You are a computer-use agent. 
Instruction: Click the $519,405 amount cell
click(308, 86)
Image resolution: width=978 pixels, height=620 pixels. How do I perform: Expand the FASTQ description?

* * * * * * *

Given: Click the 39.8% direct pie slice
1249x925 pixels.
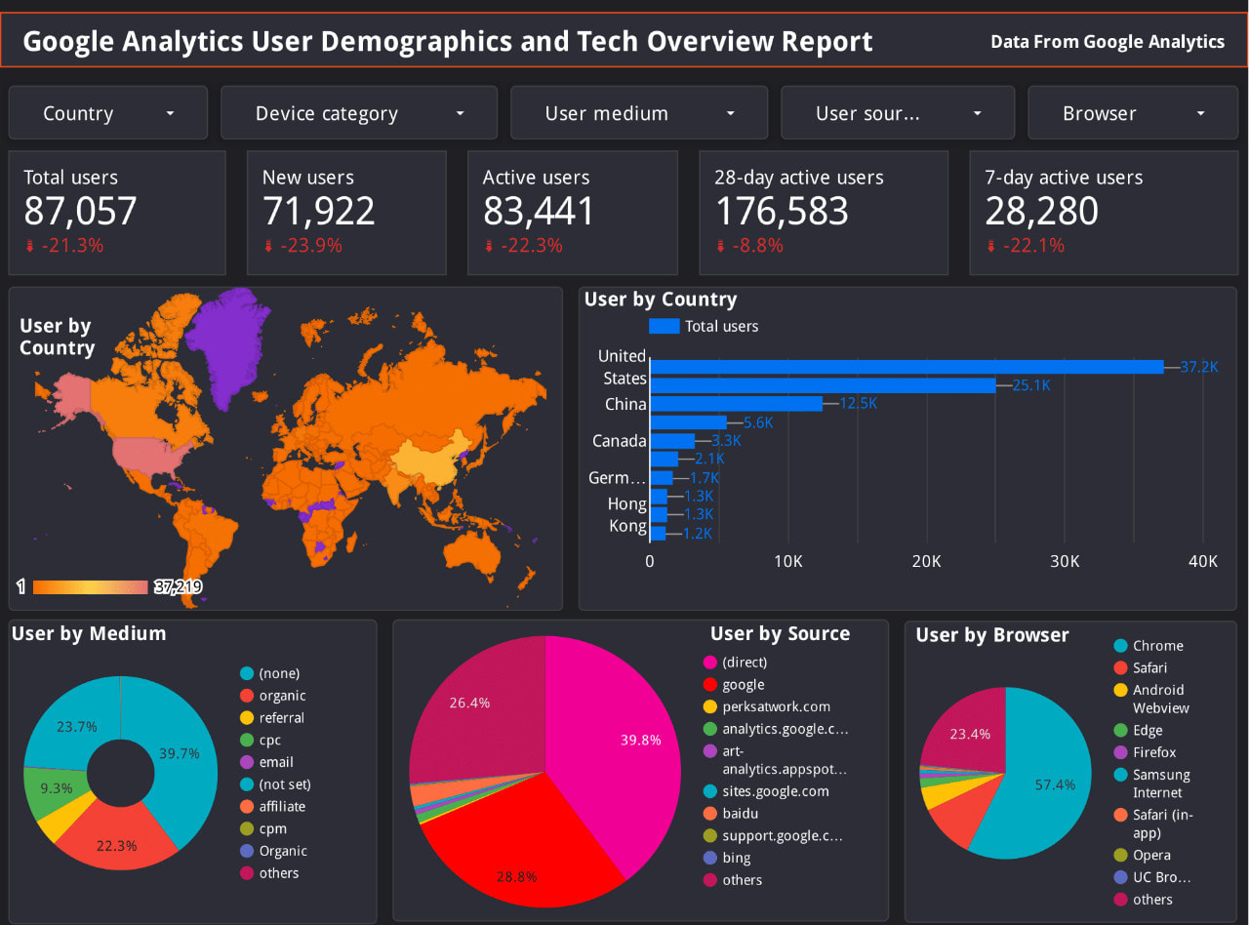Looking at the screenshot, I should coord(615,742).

* * * * * * *

▶ YOUR TASK
Among the lines above, repeat exactly those from the line with "You are a computer-use agent." to the line with "Image resolution: width=978", counting both ends.

▶ YOUR SOLUTION
You are a computer-use agent. 
Instruction: Click the $519,405 amount cell
click(308, 86)
Image resolution: width=978 pixels, height=620 pixels. How do I perform: Expand the FASTQ description?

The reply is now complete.